Always a challenging and sometimes confusing regulation – are your employees truly employees, or are they really independent contractors – or vice versa? In my July, 2017 blog Are Independent Contractors Truly Independent I laid-out the rules and both the federal and Connecticut tests to confirm independent contractor or employee. But, a new National Labor Relations Board (NLRB) ruling – SuperShuttle DFW, Inc. identifies an updated 10 Factor test employers should now also be using. This case effectively overturned a previous Hartford, CT. NLRB case FedEx Home Delivery, 361 NLRB No. 55 (Sep. 30, 2014). That ruling said that the FedEx workers were employees and not independent contractors.

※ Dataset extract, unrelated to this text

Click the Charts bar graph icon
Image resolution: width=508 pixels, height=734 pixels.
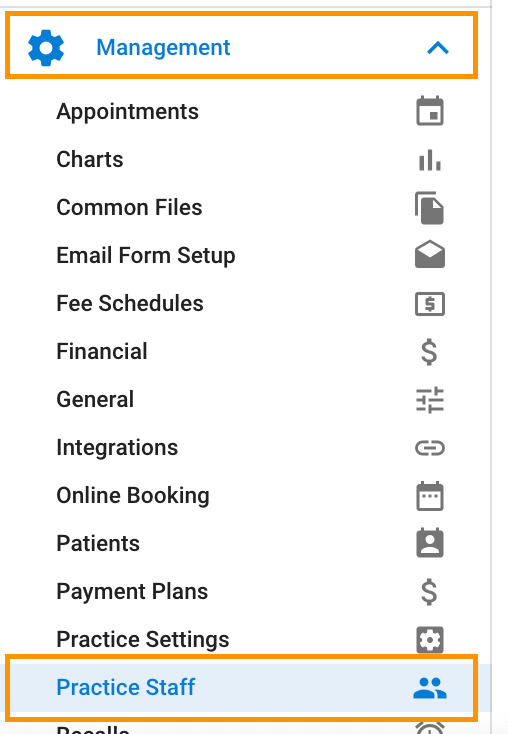tap(430, 160)
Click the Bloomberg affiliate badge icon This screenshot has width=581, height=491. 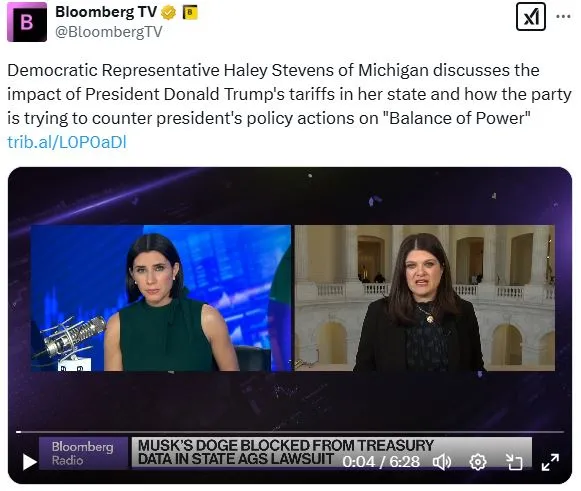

- The extent of control by the employer
- Whether or not the individual is engaged in a distinct occupation or business
- Whether the work is usually done under the direction of the employer or by a specialist without supervision
- The skill required in the occupation
- Whether the employer or individual supplies instrumentalities, tools, and place of work
- The length of time for which individual is employed
- The method of payment
- Whether or not work is part of the regular business of the employer
- Whether or not the parties believe they are creating an independent contractor relationship
- Whether the principal is or is not in the business
These factors are based from a common law test from 1958 – as identified in the Bloomberg Law article:
The NLRB’s ruling uses a common-law test drawn from the 1958 version of the Restatement of Agency, a legal treatise that names 10 non-exhaustive factors to determine whether a worker is an independent contractor or employee. Those factors include the level of control a business exerts over a worker, the method of payment, and the amount of supervision involved in the job.
So, if you haven’t already asked yourself, as I asked myself – what set of factors do I use to determine if my workers are employees or independent contractors? You should!
As with several of regulations employers must follow, some, as in this case, can require more than one jurisdiction to make that determination. In Connecticut for example, employers should additionally review the CT DOL ABC test.
The major take-away for this decision is knowledge:
- Be aware of this new decision, and the 10 Factor Test.
- Include it as you review your workers.
- Train and ensure your managers and others involved in hiring decisions for both employees and independent contractors are aware of this going forward.